**Directions for this task:** Among the lines below, keep only those from the one containing "Task: Expand post text with See more" through the one containing "Collapse WD Elements 25A2 Media tree", and reproduce them exactly.

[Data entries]
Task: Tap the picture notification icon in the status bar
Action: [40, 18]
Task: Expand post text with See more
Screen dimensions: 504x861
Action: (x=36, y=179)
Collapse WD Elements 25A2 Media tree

* * *

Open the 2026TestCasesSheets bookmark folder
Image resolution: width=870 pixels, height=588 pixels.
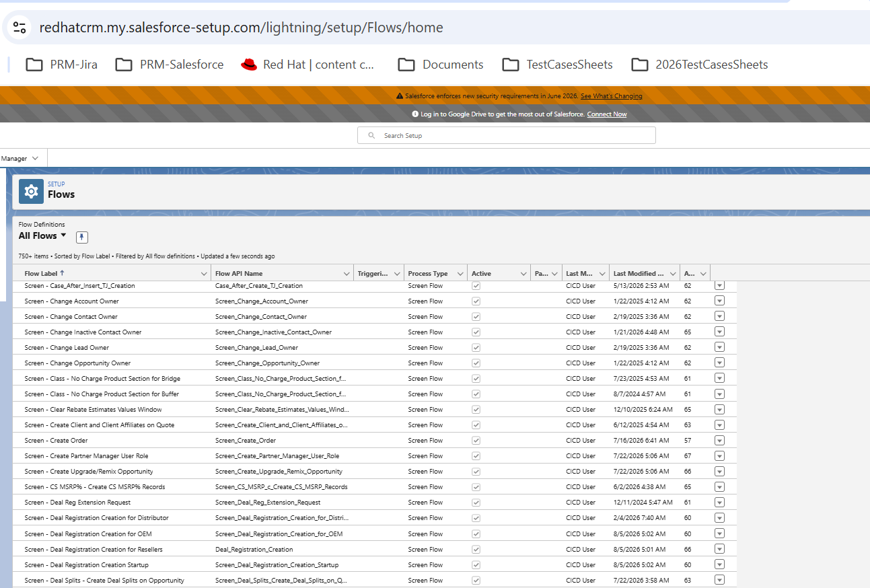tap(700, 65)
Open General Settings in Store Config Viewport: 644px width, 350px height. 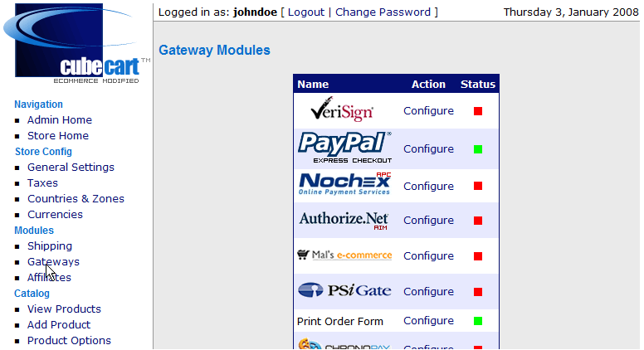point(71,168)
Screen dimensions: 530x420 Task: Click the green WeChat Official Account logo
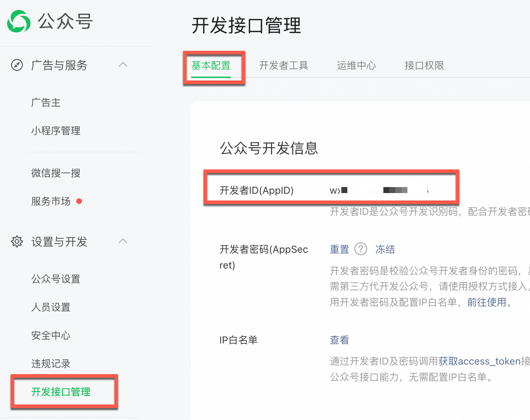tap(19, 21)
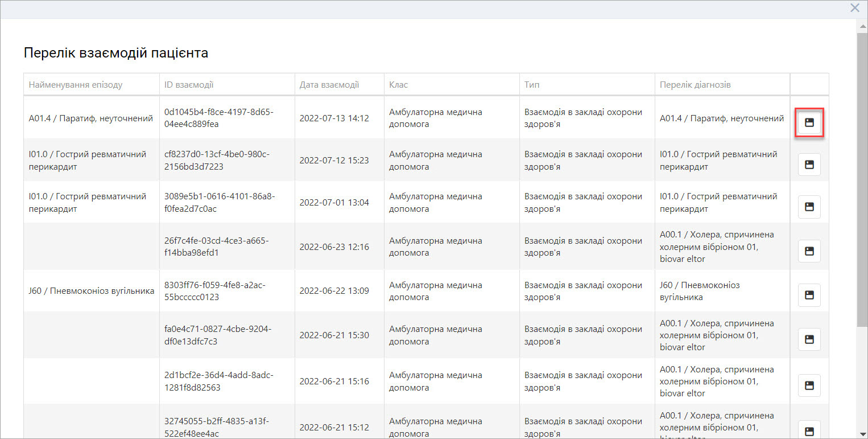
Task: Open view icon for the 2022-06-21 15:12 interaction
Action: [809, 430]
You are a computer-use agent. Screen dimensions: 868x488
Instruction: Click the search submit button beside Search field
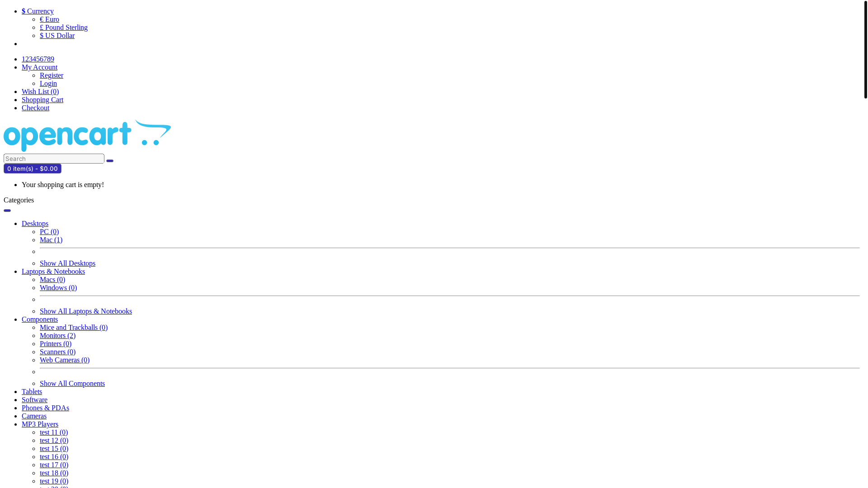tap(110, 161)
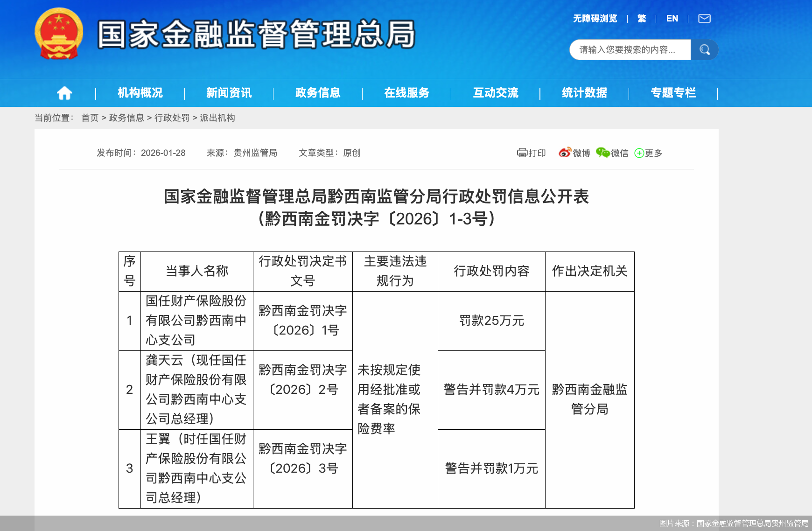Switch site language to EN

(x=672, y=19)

**Task output:**
Task: Expand post text with See more
Screen dimensions: 504x861
Action: (x=36, y=179)
Collapse WD Elements 25A2 Media tree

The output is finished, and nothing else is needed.